Problem description: Scan the records below for the line with "Where should I click to: Choose" and the line with "Where should I click to: Click", and retype that range exactly, both ends included, pictures excepted.

Task inputs Block Start

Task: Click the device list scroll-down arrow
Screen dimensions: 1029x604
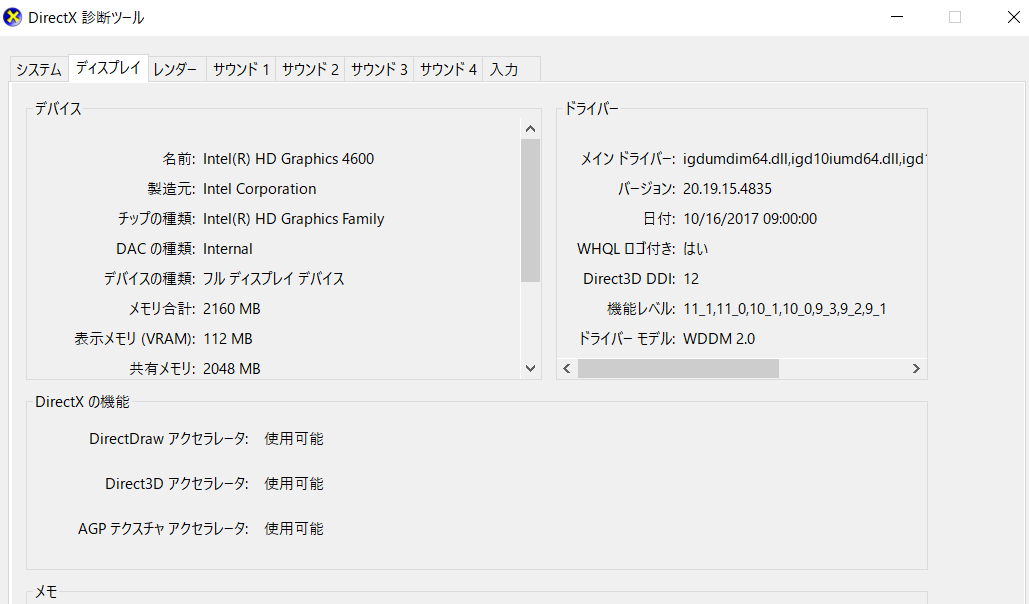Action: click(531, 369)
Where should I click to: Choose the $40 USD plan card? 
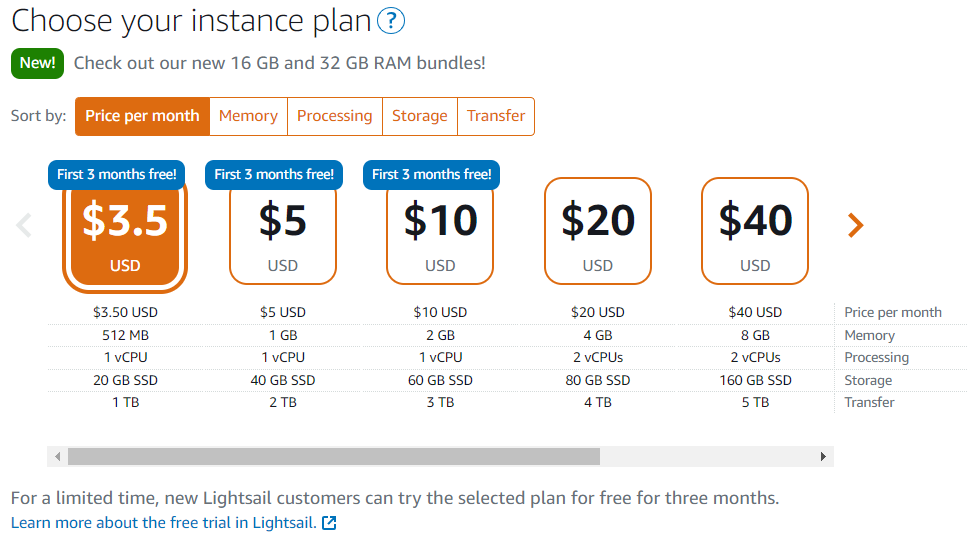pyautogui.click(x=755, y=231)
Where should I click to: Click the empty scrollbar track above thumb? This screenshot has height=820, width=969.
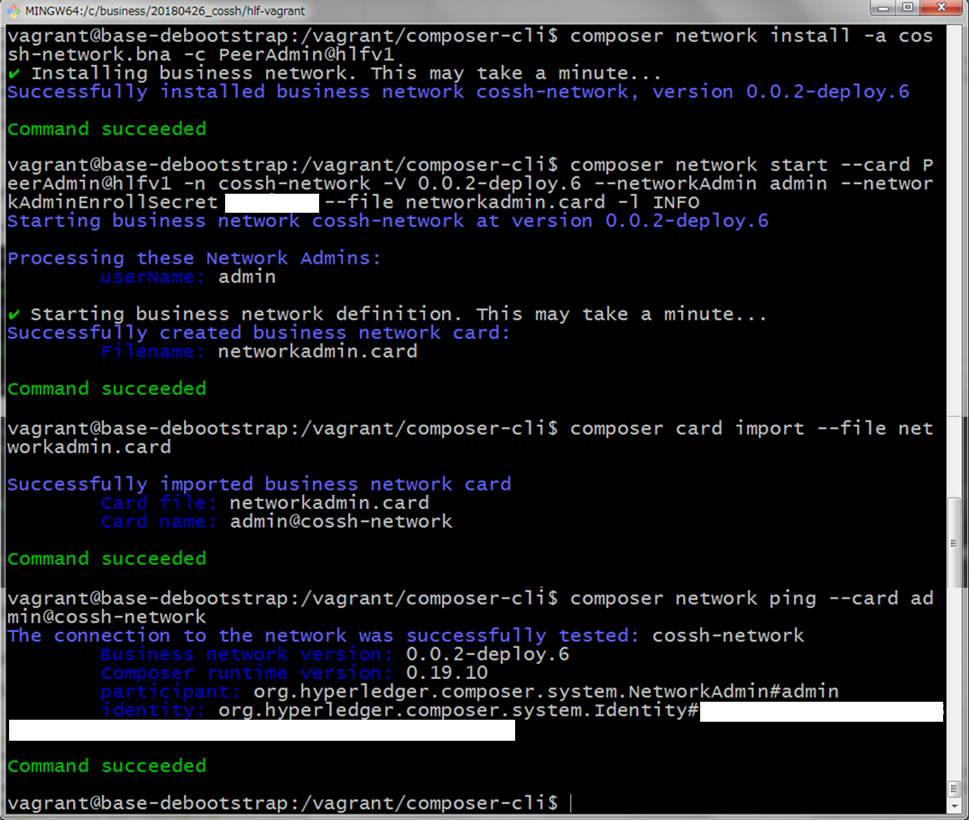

Task inputs Block End
Task inputs Block Start

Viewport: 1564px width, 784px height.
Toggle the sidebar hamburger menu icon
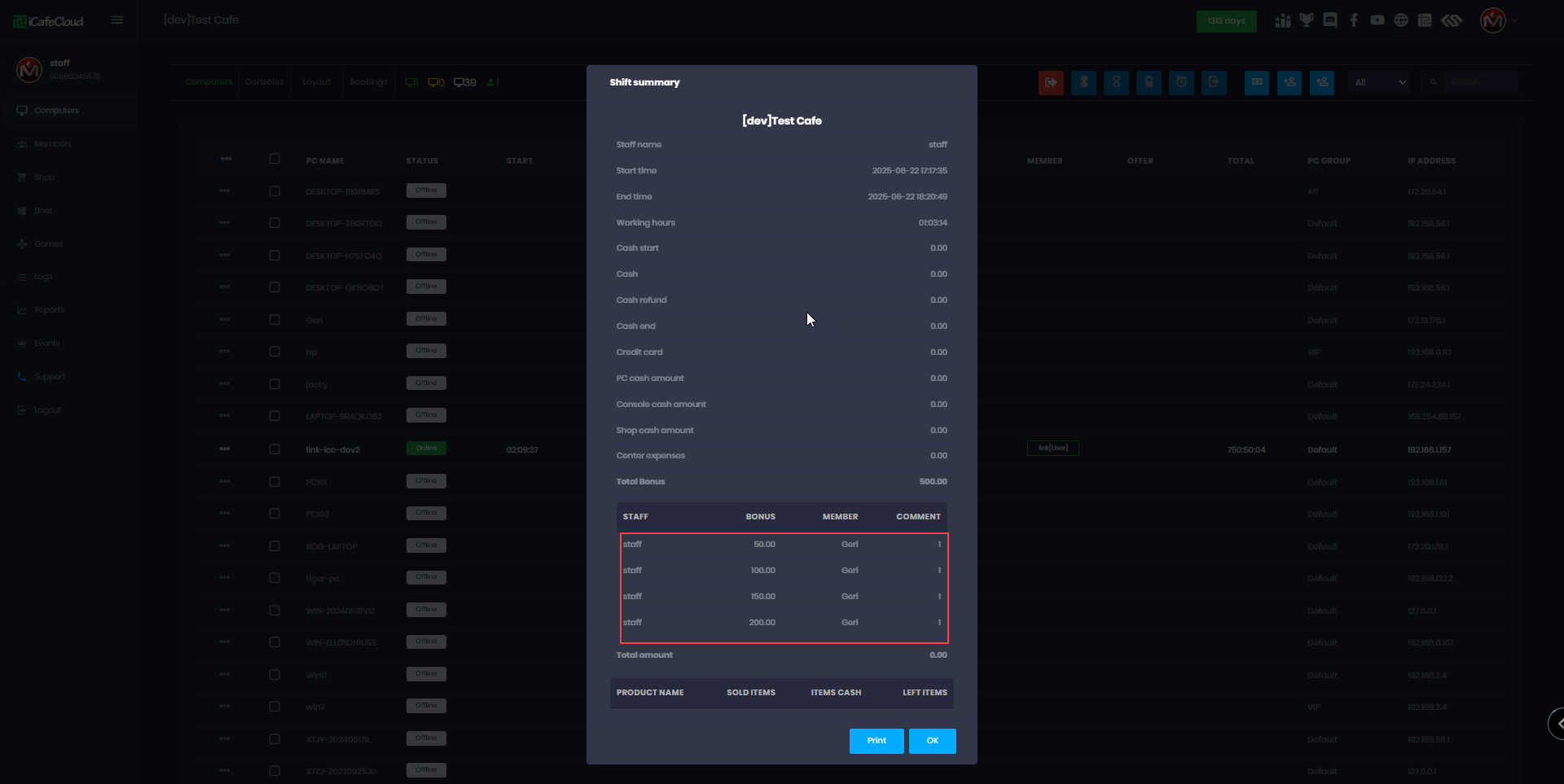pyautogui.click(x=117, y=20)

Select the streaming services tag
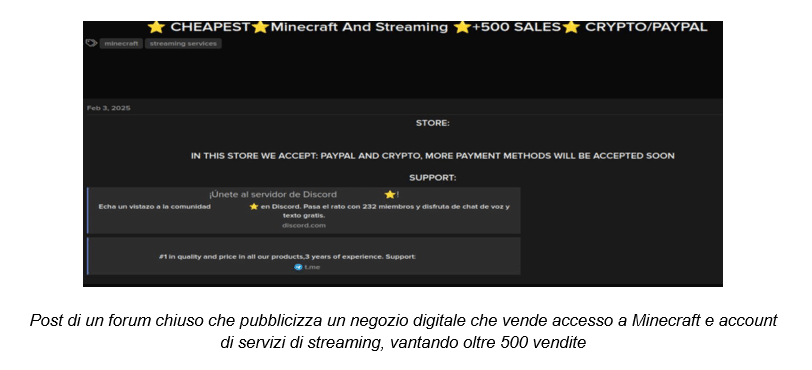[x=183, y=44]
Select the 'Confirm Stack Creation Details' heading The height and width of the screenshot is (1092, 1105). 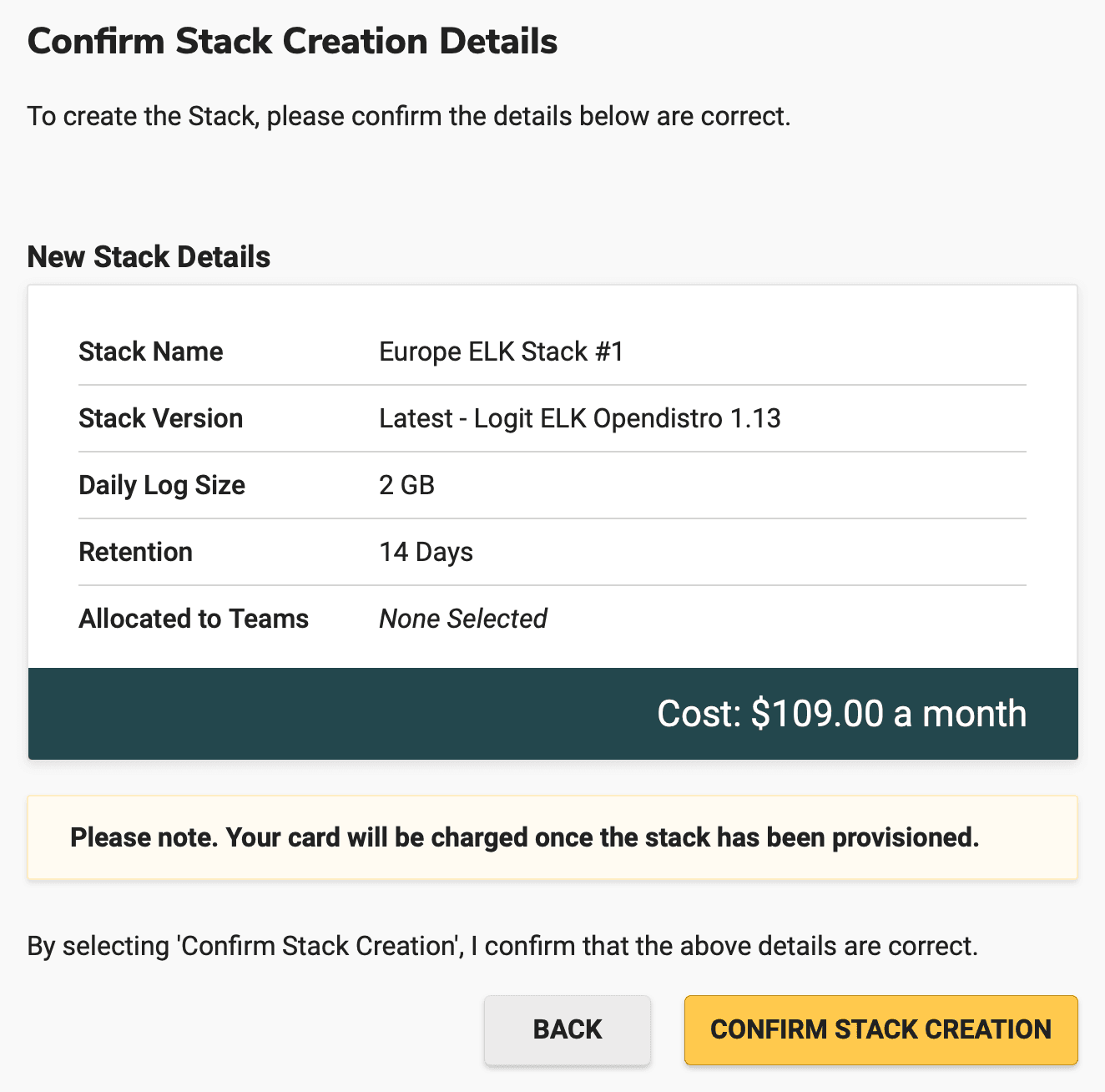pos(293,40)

Task inputs Block End
Task inputs Block Start

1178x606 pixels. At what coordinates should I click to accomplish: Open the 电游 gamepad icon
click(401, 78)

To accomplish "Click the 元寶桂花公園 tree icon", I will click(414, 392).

Task inputs Block End

Result for this task:
Where should I click to: Choose the $40 USD plan card? 
pyautogui.click(x=755, y=231)
Where should I click to: Click the empty scrollbar track above thumb? This screenshot has height=820, width=969.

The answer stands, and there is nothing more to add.